## Provided text
---------------
# Building Wood doors onto Metal Shelves



## BRad704 (May 24, 2010)

I feel special having the first thread in the Fab Section.  

These metal shelves were here when we moved in, and they are actually so unstable, that they were screwed into the wall!

I started by adding 2x4s between the shelves and the wall to make them stand level, and then started framing around them with 1x3 pine.

Once Everything was mounted, got out the sander to smooth is all down, and painted all the hinges with Rustoleum Hammered Bronze (LOVE that color).

My wife helped hang the doors and stained it with me.  All done from start to finish in about 4 hours.  







I had Home Depot cut the panels for me since I dont have a table saw.










I used regular sheetrock screws to run through the soft pine and they cut right into the thin metal of the shelves...


----------



## havasu (May 24, 2010)

Nice job! I see you have all of your tools mounted on the wall for display purposes? BTW, that's a real nice orange level!
---------------
## Exercise tasks
**A)** Please translate this sentence from the thread on wood doors for metal shelves into Spanish: "I had Home Depot cut the panels for me since I dont have a table saw."
**B)** Resume the forum thread about building wood doors onto metal shelves, writing on from its last post.
---------------
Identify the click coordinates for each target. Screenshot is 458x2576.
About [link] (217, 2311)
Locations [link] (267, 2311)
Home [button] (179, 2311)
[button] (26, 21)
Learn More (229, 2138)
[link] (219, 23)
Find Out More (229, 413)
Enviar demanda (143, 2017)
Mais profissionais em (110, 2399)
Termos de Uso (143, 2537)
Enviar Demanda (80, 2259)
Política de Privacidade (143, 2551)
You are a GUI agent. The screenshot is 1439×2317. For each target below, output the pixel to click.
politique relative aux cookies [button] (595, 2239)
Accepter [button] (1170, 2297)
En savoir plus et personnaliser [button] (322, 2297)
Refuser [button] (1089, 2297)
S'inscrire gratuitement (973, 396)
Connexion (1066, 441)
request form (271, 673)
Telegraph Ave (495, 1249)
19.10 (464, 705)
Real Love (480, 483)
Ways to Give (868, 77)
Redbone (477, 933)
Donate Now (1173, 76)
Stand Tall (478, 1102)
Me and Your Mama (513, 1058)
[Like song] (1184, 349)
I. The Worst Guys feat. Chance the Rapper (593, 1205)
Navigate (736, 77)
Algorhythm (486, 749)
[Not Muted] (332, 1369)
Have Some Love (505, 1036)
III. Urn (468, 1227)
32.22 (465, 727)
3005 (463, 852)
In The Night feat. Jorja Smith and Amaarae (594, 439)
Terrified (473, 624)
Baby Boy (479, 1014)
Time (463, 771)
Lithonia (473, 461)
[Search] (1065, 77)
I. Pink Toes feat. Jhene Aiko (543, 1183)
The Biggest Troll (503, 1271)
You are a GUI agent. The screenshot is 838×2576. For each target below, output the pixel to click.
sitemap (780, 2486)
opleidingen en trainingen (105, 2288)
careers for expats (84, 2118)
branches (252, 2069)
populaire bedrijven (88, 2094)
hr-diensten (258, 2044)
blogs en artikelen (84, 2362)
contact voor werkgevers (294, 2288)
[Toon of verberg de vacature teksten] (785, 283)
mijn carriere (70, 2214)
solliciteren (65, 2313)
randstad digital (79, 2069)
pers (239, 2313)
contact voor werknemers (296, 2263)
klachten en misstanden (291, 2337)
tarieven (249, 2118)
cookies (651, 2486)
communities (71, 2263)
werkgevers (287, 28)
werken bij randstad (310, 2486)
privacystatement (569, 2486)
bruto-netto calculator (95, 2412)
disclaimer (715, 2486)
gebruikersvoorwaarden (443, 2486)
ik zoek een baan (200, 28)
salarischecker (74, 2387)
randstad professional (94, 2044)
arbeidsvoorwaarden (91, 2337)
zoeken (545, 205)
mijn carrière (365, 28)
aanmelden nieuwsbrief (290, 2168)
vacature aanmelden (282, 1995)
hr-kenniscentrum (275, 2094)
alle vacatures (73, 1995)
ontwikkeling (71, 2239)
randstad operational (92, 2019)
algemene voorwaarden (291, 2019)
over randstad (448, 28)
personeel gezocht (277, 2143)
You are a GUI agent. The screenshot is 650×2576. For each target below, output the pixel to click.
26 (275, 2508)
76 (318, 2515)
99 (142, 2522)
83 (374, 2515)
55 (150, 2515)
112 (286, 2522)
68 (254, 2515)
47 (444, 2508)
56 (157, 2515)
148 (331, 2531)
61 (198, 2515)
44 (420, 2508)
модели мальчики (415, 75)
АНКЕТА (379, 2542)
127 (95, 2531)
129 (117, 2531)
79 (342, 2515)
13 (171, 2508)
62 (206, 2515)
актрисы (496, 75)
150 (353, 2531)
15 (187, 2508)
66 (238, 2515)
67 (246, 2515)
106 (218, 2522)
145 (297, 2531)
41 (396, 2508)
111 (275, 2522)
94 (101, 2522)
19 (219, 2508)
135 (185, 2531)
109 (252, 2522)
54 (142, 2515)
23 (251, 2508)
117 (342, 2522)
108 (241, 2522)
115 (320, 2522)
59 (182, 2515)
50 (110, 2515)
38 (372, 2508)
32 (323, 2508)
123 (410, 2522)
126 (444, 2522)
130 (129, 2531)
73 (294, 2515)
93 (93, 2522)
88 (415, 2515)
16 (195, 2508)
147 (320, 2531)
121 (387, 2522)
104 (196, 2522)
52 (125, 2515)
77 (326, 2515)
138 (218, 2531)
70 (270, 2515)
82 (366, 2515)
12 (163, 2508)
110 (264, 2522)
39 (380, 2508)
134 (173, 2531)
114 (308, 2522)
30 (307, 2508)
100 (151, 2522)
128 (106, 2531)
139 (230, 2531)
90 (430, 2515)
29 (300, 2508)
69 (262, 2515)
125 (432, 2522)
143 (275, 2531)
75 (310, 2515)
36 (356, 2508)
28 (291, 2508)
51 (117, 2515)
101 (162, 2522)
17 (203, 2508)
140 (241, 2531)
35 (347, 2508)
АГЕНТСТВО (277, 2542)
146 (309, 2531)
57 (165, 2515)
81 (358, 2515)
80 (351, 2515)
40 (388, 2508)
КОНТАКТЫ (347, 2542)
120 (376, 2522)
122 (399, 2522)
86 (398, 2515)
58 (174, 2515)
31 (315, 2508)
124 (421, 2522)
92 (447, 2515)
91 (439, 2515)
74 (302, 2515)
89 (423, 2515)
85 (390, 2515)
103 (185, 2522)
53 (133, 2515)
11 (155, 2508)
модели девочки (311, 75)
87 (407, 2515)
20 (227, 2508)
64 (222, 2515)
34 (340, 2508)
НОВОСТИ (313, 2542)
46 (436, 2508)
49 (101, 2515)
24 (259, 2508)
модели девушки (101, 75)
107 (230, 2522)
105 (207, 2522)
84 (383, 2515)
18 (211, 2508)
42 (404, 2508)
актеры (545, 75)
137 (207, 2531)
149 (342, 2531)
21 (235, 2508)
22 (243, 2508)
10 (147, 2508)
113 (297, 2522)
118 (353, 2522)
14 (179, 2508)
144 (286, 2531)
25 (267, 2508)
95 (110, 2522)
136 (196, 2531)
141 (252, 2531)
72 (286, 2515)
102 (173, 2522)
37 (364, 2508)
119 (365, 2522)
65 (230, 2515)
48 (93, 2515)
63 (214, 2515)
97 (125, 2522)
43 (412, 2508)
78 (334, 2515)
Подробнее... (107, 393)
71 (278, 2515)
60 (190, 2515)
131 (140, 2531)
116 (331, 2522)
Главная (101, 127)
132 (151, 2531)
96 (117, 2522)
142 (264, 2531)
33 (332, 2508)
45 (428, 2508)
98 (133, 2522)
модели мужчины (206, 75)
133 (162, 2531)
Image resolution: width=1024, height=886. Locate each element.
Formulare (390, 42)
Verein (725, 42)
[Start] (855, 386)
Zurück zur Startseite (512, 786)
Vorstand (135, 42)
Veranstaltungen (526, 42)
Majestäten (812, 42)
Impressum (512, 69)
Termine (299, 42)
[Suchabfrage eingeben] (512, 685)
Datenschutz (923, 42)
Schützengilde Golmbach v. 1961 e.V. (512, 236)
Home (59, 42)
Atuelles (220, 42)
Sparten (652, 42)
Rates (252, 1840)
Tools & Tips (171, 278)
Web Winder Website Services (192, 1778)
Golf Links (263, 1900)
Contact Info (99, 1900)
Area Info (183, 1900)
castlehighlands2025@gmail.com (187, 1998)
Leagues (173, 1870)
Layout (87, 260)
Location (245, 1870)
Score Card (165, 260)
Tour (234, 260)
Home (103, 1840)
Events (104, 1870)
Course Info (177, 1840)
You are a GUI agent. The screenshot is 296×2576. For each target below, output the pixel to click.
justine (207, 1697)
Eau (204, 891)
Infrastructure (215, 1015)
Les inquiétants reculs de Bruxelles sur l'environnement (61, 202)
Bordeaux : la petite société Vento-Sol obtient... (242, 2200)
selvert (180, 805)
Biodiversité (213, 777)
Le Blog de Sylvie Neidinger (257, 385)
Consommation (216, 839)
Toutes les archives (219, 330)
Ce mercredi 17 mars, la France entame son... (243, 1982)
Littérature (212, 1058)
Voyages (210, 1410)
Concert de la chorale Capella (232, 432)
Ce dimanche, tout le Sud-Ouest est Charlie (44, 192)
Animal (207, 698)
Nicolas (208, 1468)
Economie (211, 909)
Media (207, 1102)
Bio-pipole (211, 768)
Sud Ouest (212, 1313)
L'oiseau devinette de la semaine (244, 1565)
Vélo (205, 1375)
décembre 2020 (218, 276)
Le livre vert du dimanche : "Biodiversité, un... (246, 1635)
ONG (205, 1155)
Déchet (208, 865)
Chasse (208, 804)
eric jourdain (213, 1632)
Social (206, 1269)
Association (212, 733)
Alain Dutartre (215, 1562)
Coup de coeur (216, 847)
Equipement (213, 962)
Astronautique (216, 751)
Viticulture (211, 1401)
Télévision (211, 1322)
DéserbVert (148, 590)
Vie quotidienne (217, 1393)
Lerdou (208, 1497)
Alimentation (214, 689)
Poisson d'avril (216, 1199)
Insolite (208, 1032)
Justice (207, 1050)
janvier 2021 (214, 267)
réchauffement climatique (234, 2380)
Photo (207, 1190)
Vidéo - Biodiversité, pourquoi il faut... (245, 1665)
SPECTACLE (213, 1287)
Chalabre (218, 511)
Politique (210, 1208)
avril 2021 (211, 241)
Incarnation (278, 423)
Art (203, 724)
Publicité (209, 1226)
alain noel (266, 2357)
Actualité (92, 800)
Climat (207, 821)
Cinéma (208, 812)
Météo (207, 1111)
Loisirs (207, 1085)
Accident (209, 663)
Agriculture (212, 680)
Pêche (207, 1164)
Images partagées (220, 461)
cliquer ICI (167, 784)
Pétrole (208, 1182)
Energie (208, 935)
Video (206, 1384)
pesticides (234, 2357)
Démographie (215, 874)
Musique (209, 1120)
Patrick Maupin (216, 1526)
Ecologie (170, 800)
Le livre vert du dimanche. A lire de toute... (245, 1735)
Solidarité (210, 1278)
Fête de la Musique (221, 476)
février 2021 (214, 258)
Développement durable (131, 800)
---------------
## Per-task outputs
**A)** Le pedí a Home Depot que me cortara los paneles porque no tengo una sierra de mesa.

**B)**
----------



## LnJsdad (May 26, 2010)

Never thought of enclosing those before.  I have two in the basement that I am constantly having things fall off the back. I may have to look into trying this.   Cheaper than buying new enclosed cabinets.


----------



## rustywrangler (May 31, 2010)

That is some nice work there man.


----------



## thomask (Jun 22, 2010)

Nice job and very good use of materials.

Good suggestion for getting panels cut at HD on their big table saw.

Many folks just don't own a table saw and that is one way of getting a decent square cut.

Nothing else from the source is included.